This page contains guidelines for data processing, analysis, and integration of genomics, transcriptomics, and proteomics data as explained in the overview of the NFDI4Microbiota use cases (https://nfdi4microbiota.de/latest/usecase). The aim is to have these guidelines contain a comprehensive overview of multi-omics data integration for data derivded from a variety of experiments. It is therefore important to receive feedback from the larger NFDI4Microbiota community and any other interested parties that wish to contribute. Please find the contribution guidelines here: https://github.com/NFDI4Microbiota/nfdi4microbiota-knowledge-base/blob/main/docs/_Getting-Started/02-contributing.md.
When comparing bacterial strains or species, it is important to work with as complete genomes as possible.
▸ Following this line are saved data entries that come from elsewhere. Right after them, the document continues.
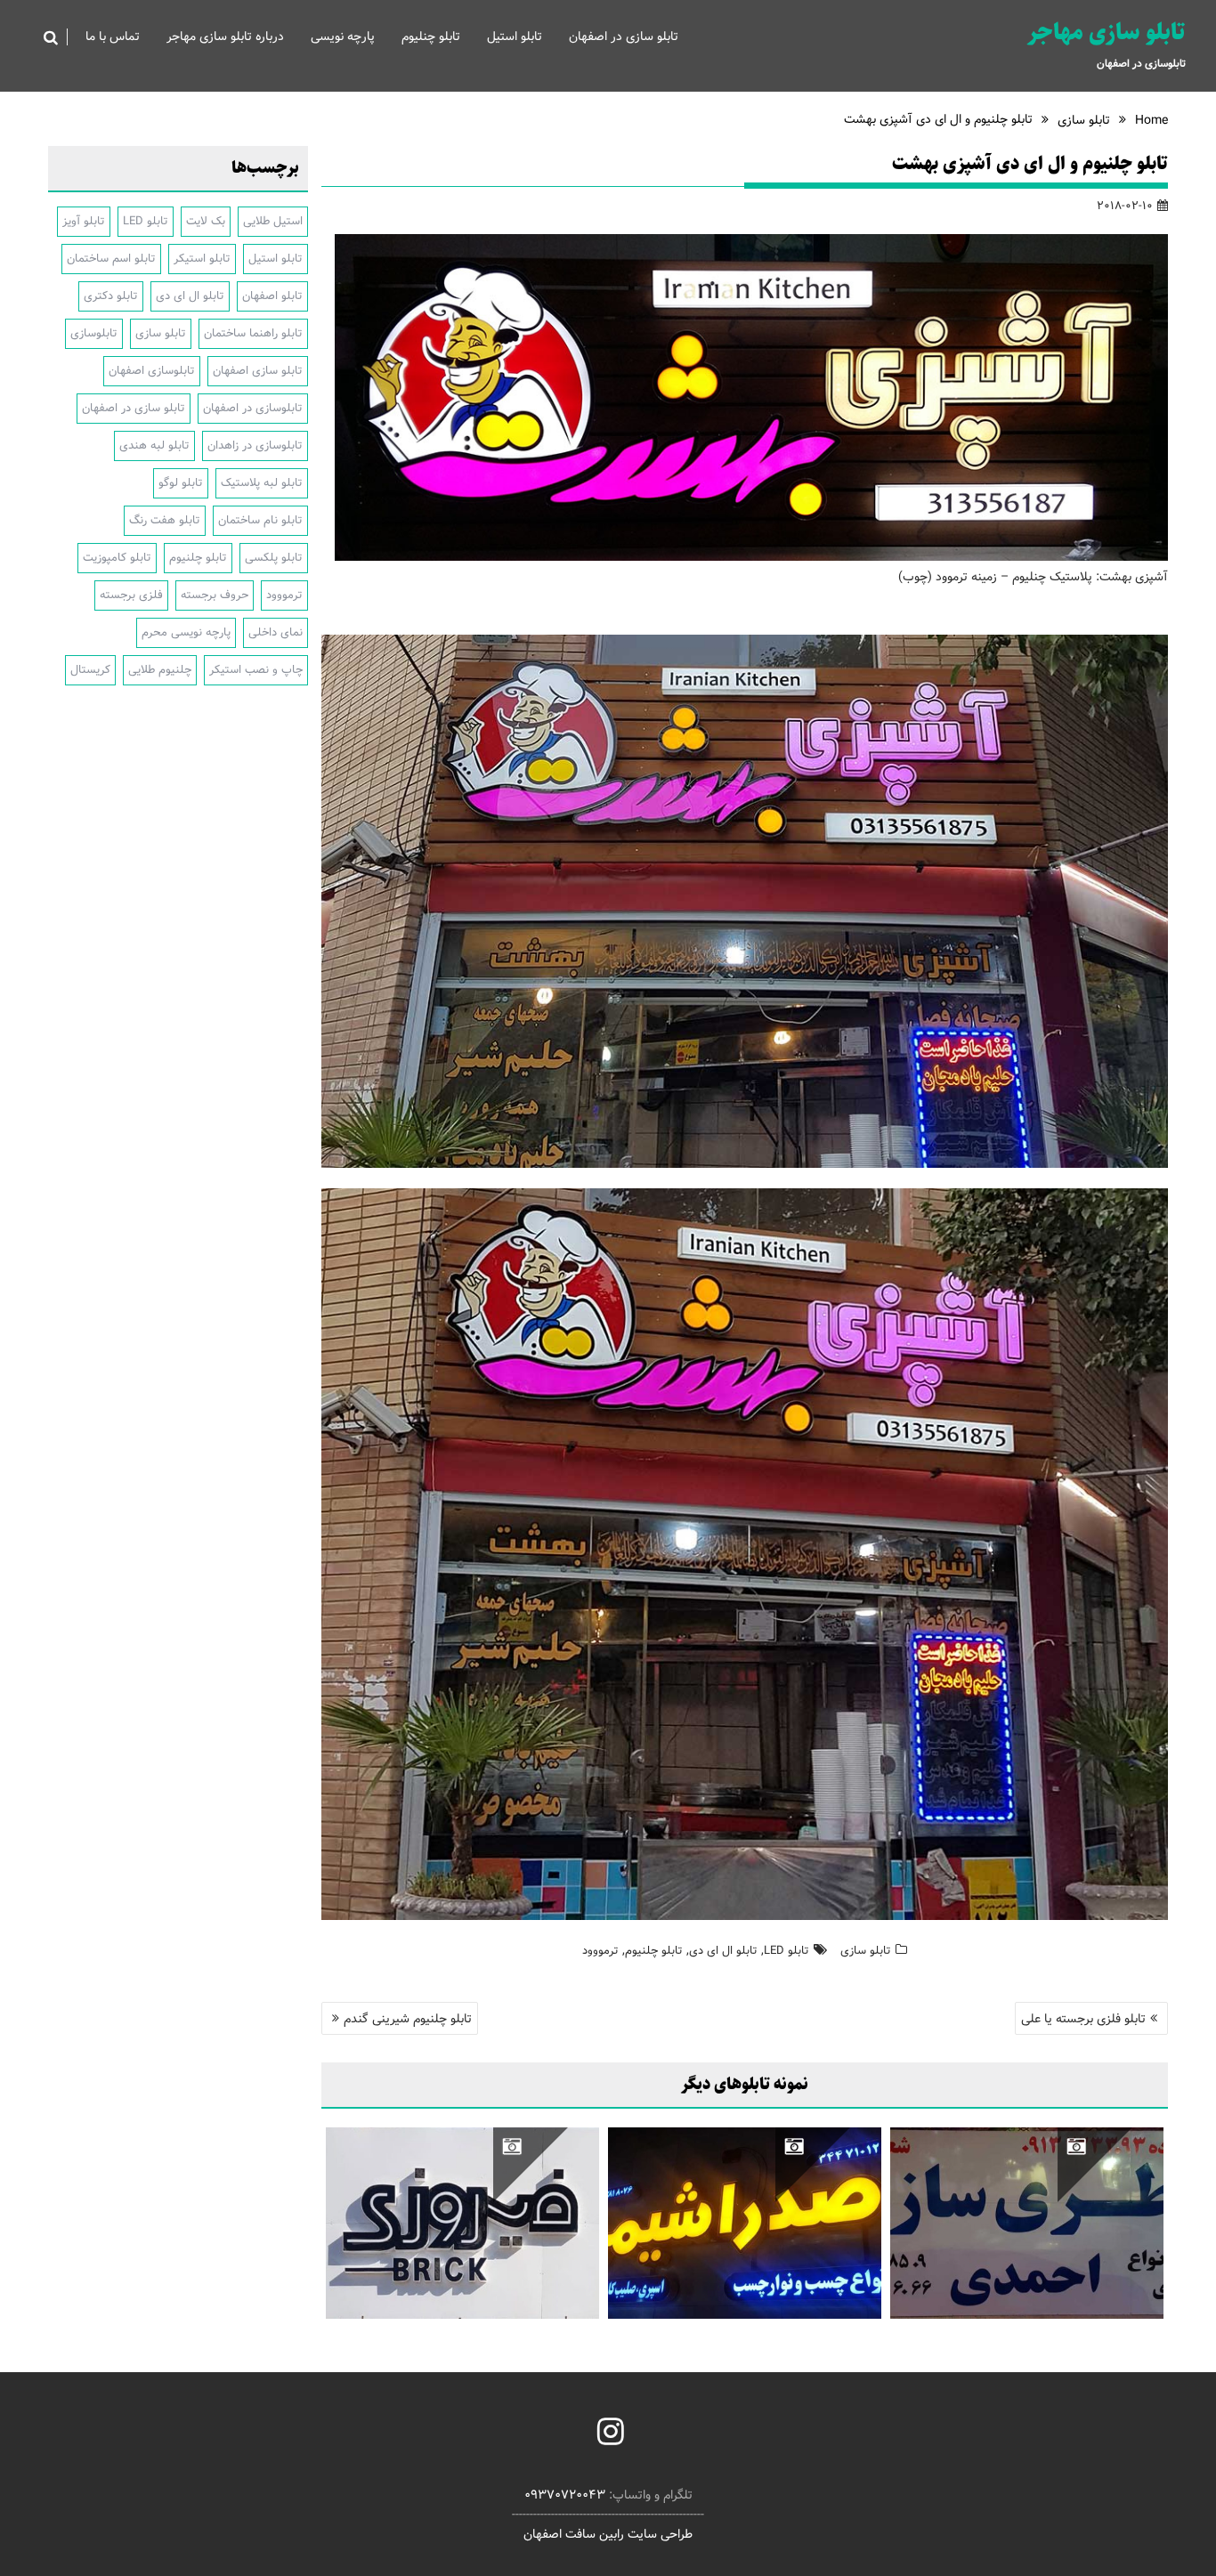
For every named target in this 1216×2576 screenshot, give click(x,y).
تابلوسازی (94, 333)
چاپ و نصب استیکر (256, 669)
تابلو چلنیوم (654, 1950)
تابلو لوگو (180, 483)
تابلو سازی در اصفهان (623, 36)
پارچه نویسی (343, 36)
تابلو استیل (514, 36)
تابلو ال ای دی (723, 1950)
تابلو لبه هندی (154, 445)
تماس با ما (112, 36)
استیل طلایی (273, 221)
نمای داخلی (275, 632)
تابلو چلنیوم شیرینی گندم (408, 2019)
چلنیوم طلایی (159, 669)
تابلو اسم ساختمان (111, 258)
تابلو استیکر (202, 258)
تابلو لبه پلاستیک (262, 483)
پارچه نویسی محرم (186, 632)
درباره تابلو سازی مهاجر (225, 36)
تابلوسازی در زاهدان (255, 445)
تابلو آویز (83, 221)
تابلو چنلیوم (430, 36)
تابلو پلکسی (274, 557)
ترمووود (600, 1950)
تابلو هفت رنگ (164, 520)
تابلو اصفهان (272, 296)
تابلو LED (786, 1950)
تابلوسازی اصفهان (152, 370)
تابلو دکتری (111, 296)
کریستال (90, 669)
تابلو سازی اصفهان (258, 370)
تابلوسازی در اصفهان (253, 408)
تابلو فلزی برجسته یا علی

We therefore recommend using state-of-the-art tools to circularize isolate genomes (if needed and if applicable). Unicycler (https://github.com/rrwick/Unicycler) is a tool that can circularize genomes using short-read assembly (e.g. Illumina sequencing), long-read assembly (e.g. Oxford Nanopore), or a hybrid assembly using both short and long reads.
Genome annotation is at the center of multi-omics data integration, as we can only compare and draw information from identified genes and proteins. Tools such as Prokka (https://github.com/tseemann/prokka) are easy to install and use for gene annotation of the circular/complete genome.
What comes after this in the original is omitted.